Enmeshment is a concept in psychology and psychotherapy introduced by Salvador Minuchin to describe families where personal boundaries are diffused, sub-systems undifferentiated, and over-concern for others leads to a loss of autonomous development. According to this hypothesis, by being enmeshed in parental needs, trapped in a discrepant role function, a child may lose their capacity for self-direction; their own distinctiveness, under the weight of "psychic incest"; and, if family pressures increase, may end up becoming the identified patient or family scapegoat.

Enmeshment was also used by John Bradshaw to describe a state of cross-generational bonding within a family, whereby a child (usually of the opposite sex) becomes a surrogate spouse for their mother or father.

The term is sometimes applied to engulfing codependent relationships, where an unhealthy symbiosis is in existence.

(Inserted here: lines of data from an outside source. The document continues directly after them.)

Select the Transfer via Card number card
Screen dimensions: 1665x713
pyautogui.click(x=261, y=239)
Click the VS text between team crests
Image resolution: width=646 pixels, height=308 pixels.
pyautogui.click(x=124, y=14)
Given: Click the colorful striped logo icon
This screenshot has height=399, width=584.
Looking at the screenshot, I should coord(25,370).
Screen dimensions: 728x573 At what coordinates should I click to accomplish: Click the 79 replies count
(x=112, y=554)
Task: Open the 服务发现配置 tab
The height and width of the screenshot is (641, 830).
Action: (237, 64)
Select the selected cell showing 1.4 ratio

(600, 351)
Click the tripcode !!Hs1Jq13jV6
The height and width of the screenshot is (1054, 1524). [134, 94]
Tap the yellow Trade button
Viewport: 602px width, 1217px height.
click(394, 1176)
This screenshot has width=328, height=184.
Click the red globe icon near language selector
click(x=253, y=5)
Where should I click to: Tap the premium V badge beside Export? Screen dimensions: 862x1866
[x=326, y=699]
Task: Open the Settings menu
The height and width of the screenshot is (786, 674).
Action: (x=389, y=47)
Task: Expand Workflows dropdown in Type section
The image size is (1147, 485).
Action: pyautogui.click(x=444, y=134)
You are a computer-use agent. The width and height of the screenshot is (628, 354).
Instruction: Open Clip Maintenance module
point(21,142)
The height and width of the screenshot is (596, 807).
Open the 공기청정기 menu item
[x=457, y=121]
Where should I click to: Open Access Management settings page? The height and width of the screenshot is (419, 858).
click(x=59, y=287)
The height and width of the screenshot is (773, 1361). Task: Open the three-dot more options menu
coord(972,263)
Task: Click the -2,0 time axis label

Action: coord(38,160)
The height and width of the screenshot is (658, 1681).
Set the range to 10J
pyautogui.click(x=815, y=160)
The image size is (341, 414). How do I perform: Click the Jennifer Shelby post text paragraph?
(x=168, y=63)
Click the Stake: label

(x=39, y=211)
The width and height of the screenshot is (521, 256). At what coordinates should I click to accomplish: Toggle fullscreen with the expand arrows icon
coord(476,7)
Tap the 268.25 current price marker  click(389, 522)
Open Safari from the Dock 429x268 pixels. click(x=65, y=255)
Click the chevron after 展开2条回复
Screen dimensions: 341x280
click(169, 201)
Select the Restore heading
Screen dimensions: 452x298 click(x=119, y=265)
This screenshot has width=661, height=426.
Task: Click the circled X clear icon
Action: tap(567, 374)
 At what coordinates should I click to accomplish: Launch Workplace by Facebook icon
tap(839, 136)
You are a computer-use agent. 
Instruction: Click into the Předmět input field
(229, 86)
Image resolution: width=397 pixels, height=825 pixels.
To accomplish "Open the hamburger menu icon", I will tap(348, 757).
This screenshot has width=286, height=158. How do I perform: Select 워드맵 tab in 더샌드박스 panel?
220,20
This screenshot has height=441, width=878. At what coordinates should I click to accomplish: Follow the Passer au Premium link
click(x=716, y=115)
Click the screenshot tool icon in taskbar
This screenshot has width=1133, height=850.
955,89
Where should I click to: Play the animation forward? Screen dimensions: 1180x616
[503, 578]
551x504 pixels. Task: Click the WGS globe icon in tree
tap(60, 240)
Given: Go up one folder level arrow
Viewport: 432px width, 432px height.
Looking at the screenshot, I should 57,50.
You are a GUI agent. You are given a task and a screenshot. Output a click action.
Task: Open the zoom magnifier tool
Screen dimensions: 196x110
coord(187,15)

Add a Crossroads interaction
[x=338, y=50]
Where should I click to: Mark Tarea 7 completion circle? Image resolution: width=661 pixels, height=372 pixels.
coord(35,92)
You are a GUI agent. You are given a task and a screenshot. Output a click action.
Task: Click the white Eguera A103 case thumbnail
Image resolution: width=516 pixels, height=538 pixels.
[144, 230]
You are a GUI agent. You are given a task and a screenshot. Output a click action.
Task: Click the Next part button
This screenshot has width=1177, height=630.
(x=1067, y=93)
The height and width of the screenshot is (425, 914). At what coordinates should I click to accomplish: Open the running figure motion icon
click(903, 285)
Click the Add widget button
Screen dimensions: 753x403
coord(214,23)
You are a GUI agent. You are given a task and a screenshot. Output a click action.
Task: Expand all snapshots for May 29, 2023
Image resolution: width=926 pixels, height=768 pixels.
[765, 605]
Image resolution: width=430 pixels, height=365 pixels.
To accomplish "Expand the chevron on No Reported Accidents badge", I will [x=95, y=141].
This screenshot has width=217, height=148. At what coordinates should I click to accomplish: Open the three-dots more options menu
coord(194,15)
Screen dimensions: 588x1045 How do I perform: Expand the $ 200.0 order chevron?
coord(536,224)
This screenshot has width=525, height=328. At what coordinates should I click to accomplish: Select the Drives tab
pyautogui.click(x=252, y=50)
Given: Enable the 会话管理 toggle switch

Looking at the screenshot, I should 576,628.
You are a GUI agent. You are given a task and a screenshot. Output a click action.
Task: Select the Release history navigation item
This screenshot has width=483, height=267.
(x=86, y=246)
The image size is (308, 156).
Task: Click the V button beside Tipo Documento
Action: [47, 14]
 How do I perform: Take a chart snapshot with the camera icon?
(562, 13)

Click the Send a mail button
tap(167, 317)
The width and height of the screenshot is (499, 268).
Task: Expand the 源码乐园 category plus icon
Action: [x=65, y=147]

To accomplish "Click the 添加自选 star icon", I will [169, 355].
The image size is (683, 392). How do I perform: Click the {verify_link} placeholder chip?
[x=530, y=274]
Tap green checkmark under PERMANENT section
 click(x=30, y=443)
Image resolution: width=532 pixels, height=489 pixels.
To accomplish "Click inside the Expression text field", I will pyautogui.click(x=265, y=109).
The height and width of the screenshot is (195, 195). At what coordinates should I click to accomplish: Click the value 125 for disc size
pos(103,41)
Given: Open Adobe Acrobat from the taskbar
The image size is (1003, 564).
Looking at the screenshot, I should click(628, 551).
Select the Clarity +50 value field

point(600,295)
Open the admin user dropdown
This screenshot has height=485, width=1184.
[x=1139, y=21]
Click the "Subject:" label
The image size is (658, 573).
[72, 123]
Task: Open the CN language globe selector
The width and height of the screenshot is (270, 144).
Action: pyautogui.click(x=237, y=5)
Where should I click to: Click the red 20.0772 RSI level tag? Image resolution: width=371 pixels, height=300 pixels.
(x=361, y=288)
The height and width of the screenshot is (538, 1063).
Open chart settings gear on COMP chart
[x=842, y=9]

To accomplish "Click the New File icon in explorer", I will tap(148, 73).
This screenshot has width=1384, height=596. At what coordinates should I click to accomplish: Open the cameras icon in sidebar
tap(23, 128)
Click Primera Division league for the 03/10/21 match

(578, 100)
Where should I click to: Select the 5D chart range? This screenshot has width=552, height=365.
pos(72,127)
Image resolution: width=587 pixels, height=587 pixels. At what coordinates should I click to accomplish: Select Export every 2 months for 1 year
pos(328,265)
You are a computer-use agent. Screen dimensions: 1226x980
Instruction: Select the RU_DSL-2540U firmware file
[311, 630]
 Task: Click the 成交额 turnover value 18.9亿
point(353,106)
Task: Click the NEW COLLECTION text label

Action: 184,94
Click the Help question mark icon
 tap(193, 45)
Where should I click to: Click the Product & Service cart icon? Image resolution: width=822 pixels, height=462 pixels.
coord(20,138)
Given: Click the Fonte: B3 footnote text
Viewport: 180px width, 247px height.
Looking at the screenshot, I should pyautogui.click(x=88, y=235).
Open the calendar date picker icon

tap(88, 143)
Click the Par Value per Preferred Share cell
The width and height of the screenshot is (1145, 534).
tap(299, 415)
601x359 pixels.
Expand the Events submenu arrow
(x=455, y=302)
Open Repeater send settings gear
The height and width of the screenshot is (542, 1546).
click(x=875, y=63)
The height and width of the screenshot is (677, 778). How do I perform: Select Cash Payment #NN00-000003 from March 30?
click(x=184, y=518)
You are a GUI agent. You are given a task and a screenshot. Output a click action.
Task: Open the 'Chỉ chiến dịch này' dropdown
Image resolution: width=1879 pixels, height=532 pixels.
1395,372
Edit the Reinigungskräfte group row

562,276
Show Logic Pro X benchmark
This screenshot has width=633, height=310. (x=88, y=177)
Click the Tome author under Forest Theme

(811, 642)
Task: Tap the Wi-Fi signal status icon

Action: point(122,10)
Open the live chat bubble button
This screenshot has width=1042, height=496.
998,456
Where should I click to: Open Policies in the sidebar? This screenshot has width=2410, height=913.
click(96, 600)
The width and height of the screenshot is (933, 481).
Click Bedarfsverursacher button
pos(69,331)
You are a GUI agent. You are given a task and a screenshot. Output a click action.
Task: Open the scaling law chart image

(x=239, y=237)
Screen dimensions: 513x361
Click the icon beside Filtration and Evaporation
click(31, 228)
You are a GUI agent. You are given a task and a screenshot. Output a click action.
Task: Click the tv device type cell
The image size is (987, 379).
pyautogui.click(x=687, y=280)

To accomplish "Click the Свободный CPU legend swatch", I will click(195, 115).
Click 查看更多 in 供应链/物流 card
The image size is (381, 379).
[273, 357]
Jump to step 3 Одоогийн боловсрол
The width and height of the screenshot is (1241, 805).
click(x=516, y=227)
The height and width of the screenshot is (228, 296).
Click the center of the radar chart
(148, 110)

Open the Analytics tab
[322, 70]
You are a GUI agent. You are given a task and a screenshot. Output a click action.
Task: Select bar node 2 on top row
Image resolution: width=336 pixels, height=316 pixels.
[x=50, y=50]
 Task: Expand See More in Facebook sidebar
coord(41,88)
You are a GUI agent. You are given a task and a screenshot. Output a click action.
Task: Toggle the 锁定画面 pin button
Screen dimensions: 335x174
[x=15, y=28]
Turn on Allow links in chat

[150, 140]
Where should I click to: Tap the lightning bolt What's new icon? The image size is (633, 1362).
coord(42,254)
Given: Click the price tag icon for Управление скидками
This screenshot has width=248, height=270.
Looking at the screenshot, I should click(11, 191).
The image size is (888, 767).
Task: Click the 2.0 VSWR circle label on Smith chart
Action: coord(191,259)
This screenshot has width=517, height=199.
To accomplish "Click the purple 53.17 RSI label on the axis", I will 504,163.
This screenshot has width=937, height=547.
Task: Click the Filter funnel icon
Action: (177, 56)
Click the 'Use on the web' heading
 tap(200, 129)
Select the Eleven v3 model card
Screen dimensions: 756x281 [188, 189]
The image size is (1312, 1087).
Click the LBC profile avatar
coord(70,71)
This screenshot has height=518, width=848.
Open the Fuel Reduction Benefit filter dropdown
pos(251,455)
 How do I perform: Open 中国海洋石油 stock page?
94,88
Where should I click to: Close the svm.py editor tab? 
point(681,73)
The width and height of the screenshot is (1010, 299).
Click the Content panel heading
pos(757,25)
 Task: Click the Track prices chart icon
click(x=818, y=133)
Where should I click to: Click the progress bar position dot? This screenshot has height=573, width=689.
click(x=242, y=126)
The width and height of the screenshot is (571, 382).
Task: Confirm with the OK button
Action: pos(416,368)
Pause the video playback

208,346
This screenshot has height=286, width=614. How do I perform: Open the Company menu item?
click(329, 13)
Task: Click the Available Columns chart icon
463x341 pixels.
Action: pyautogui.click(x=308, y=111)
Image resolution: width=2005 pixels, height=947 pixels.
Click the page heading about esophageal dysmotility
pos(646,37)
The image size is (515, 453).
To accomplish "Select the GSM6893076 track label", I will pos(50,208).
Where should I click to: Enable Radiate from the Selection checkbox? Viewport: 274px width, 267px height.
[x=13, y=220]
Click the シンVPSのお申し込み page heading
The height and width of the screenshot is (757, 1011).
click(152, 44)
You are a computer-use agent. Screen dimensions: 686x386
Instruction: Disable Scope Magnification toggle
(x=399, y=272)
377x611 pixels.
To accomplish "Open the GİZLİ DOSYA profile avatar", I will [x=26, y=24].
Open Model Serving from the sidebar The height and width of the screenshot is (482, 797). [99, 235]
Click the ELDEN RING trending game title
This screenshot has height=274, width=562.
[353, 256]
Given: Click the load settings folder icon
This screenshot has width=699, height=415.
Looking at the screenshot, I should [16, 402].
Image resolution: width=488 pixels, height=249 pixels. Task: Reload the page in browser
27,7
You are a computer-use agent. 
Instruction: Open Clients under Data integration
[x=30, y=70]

Others suggest that for the toxically enmeshed child, the adult's carried feelings may be the only ones they know, outweighing and eclipsing their own.

==Critiques==
There are important cultural differences in how enmeshment would be experienced or conceptualized, however. One study found that enmeshed adults in the United Kingdom experienced more depression than those in Italy, because of cultural expectations in more individualistic versus more collectivist cultures.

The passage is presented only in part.